## [Exercise goal]
Which rows below contain the string "dels"? Pick out and copy each of them, treating uppercase and lowercase as different.

## [Listed records]
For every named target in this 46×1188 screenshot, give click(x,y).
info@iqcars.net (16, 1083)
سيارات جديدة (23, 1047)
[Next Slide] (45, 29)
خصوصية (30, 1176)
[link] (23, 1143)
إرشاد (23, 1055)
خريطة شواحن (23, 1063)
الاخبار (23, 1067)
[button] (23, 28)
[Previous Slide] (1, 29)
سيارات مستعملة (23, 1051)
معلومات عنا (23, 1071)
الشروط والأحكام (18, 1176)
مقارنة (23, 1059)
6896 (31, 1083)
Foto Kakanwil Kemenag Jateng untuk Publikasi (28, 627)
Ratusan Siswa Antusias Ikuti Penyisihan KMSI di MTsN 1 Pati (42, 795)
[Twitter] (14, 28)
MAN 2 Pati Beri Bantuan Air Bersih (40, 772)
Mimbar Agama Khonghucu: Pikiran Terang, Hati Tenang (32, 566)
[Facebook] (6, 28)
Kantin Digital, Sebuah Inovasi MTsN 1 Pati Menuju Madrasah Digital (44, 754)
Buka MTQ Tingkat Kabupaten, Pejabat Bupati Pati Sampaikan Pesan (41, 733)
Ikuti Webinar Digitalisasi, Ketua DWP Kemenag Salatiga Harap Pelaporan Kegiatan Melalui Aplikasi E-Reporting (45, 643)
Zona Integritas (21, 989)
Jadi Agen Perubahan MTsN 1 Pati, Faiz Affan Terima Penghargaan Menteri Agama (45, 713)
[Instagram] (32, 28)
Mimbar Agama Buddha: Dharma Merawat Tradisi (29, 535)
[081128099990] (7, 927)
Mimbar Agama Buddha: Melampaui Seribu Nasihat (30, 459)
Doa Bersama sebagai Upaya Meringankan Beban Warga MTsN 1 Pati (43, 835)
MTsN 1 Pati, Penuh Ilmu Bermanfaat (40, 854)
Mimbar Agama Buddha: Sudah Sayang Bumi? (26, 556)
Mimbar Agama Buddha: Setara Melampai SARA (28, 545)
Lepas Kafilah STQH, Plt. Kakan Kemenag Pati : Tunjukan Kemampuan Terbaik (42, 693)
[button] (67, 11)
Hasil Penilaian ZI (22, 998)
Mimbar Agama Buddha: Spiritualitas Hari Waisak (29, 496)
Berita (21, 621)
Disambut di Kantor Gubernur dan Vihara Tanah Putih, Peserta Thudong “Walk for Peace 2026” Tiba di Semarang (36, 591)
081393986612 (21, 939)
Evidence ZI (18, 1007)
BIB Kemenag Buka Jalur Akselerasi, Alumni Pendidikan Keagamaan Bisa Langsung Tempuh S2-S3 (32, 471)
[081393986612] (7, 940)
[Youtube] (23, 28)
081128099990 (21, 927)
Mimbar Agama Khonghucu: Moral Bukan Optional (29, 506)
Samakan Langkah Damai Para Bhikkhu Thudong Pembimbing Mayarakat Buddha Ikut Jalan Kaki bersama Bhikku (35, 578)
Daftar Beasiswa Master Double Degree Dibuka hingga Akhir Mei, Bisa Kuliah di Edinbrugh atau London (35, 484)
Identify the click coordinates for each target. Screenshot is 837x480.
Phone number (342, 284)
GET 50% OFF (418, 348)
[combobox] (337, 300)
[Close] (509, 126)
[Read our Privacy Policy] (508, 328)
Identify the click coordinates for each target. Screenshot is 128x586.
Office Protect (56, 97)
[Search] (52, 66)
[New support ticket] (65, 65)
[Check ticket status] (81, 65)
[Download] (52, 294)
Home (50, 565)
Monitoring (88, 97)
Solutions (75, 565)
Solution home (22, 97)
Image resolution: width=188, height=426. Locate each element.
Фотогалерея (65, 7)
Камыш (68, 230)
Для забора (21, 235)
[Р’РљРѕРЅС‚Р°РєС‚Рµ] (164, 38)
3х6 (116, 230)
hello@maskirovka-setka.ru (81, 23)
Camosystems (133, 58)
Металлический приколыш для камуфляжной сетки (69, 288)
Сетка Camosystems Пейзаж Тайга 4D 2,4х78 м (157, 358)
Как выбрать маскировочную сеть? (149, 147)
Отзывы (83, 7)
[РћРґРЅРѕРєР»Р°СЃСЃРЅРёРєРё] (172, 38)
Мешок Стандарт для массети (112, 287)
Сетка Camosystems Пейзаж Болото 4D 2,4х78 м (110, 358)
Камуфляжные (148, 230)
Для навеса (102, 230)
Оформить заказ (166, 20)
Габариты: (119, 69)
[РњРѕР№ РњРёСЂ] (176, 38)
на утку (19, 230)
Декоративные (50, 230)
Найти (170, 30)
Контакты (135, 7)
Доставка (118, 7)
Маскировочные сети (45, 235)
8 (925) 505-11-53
...
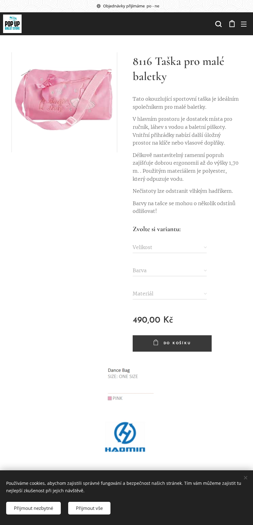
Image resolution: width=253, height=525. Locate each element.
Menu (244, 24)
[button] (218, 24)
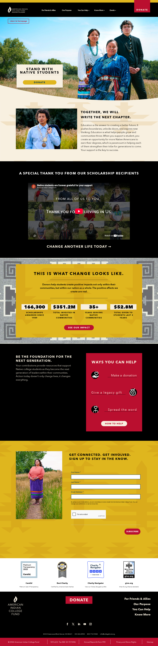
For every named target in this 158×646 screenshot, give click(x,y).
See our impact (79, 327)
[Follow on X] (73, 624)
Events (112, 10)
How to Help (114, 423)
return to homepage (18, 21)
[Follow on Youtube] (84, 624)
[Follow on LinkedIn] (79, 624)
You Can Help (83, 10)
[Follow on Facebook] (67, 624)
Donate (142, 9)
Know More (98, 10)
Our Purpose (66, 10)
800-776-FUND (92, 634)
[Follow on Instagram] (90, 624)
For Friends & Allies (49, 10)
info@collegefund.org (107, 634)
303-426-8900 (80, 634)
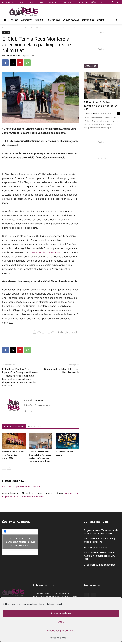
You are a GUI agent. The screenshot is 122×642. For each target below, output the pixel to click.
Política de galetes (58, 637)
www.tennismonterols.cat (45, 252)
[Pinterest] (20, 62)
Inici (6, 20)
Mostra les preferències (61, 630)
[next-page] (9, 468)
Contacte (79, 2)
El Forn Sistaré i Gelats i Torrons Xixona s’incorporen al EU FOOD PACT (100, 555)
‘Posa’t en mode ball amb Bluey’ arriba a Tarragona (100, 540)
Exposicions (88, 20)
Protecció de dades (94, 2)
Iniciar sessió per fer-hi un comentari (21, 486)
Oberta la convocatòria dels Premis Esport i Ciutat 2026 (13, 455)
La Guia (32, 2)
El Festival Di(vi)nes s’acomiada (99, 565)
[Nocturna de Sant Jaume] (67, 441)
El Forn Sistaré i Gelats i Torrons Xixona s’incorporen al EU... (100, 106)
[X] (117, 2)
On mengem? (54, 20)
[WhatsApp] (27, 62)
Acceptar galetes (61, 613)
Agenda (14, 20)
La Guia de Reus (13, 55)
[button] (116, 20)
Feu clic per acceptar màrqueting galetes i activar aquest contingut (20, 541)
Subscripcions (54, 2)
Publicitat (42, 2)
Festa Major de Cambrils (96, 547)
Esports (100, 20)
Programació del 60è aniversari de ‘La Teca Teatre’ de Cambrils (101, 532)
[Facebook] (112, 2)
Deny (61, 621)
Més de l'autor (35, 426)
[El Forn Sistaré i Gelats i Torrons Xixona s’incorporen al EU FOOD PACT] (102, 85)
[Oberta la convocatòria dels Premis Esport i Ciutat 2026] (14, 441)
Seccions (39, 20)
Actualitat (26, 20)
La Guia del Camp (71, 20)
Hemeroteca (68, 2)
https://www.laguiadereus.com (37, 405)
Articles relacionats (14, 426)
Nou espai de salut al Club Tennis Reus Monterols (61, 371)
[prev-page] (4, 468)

## [The answer]
Oberta la convocatòria dels Premis Esport i Ciutat 2026 (13, 455)
[Oberta la convocatòria dels Premis Esport i Ciutat 2026] (14, 441)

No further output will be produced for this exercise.